16. (a) Subject as hereinafter provided, the Company will either repair in their workshops or replace ex-works or ex-stock, at the Company's option, any goods, equipment or parts as are proved to their reasonable satisfaction to have become unserviceable or defective owing to inferior materials or faulty design or workmanship.

(b) Any goods, equipment or parts required to be repaired or replaced shall be returned free of postage or freight either to the works of the Company or the works of other Suppliers, as the Company shall direct. Any parts replaced shall become the property of the Company.

(c) This Guarantee shall apply only to such defects as shall be reported to the Company in writing within three months after the date of delivery of the goods or equipment to the Buyer's premises or despatch from the premises of the Company or other Supplier as the case may where the goods or equipment are sold ex-works.

(d) No liability shall arise under this Guarantee if any parts other than genuine parts shall have been fitted into any goods or equipment supplied by the Company or other Supplier, unless the same shall have been fitted by the Company or other Supplier.
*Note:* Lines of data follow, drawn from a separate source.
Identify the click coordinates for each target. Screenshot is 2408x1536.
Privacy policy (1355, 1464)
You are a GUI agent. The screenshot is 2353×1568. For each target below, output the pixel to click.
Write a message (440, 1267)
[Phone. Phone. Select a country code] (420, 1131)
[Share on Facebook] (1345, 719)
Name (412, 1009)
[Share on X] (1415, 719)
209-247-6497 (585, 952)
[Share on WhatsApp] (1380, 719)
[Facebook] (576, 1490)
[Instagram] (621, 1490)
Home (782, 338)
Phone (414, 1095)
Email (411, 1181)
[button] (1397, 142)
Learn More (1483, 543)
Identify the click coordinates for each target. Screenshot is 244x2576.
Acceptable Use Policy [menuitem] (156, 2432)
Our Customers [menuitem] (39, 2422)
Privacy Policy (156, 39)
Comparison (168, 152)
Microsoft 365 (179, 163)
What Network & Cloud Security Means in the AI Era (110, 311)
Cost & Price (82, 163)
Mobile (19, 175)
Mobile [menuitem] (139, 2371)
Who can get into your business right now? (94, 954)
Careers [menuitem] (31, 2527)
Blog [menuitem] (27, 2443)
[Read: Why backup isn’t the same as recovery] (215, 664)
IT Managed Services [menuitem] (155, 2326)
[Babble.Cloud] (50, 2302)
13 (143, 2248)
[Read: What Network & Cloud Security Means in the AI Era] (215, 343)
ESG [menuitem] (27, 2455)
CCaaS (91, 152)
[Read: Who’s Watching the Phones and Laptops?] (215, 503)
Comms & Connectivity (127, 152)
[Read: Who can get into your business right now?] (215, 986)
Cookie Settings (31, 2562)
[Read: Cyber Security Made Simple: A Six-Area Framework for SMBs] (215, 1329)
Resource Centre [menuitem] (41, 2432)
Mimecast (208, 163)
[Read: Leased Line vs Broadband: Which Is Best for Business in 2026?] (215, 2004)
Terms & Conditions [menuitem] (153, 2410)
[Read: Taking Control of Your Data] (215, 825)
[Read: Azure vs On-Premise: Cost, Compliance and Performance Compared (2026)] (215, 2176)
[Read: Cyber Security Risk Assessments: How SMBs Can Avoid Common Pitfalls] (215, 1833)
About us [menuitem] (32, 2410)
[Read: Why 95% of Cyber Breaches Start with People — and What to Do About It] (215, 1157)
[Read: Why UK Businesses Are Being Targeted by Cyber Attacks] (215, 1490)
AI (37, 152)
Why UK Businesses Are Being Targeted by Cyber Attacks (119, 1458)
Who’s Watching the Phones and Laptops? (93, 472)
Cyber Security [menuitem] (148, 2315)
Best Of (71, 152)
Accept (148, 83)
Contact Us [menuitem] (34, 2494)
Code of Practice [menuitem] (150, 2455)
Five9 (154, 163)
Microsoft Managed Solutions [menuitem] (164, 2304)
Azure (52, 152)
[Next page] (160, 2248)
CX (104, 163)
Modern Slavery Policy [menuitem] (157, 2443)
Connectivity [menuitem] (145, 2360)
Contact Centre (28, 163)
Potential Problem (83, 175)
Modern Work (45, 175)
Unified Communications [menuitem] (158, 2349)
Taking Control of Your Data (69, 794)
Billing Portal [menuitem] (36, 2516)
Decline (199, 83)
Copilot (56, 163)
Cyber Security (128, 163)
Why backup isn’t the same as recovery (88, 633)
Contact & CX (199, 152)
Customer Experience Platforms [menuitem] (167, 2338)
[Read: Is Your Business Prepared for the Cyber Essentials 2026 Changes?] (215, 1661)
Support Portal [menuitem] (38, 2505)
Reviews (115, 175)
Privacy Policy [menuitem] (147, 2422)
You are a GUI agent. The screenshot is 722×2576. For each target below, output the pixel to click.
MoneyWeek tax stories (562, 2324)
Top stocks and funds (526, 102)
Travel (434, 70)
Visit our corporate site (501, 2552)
(e) In the case of any goods, equipment of parts not manufactured in the workshops of the Company or other Supplier, the Guarantee is limited to transfer to the Buyer of any claims which the Company and other Supplier may have against their Supplier.

(f) The Company guarantees the proper workmanship of repair and the period of guarantee is three months from the date of completion of the work or in the case of an engine after the engine has be in service five hundred hours if earlier. The guarantee is limited to free replacement or repair in the Company's workshop or that of the Company's Accredited Agents or any part which has become defective due to faulty construction or material and does not cover damage caused by misuse or by the fact that the machine has been used for some purpose other than that for which is was intended. No responsibility can be accepted nor can any replacement be considered by the Company if Seals
have been broken or removed by the Buyer. Whilst every care is taken in its workshop the Company cannot accept liability for consequential loss or damage.The guarantee claims can be considered only when raised immediately after the
alleged fault have become apparent.

(g) The foregoing provision are in addition to and in no way retract from the rights of the Buyer under the Sale of Goods Act 1893 and re-enacted by the Sale of Goods Act 1979, the Supply of Goods (Implied Terms) Act 1973 and the Unfair contract Terms Act 1977.


CLAIMS:

17. No claim shall be made by the Buyer whether under the Guarantee or otherwise howsoever if:

(a) The Buyer shall not have paid in full all invoices for the goods or equipment supplied by the Company, or

(b) The Company's representative are denied full and free right of access to the goods or equipment, or

(c) The Buyer permits any persons other than the Company or those approved or authorised by the Company to effect any replacement of parts or maintenance, adjustment or repairs to the goods or equipment, or

(d) The Buyer has not properly maintained the goods or equipment in accordance with instructions, pamphlets or directions given or issued by the Company from time to time.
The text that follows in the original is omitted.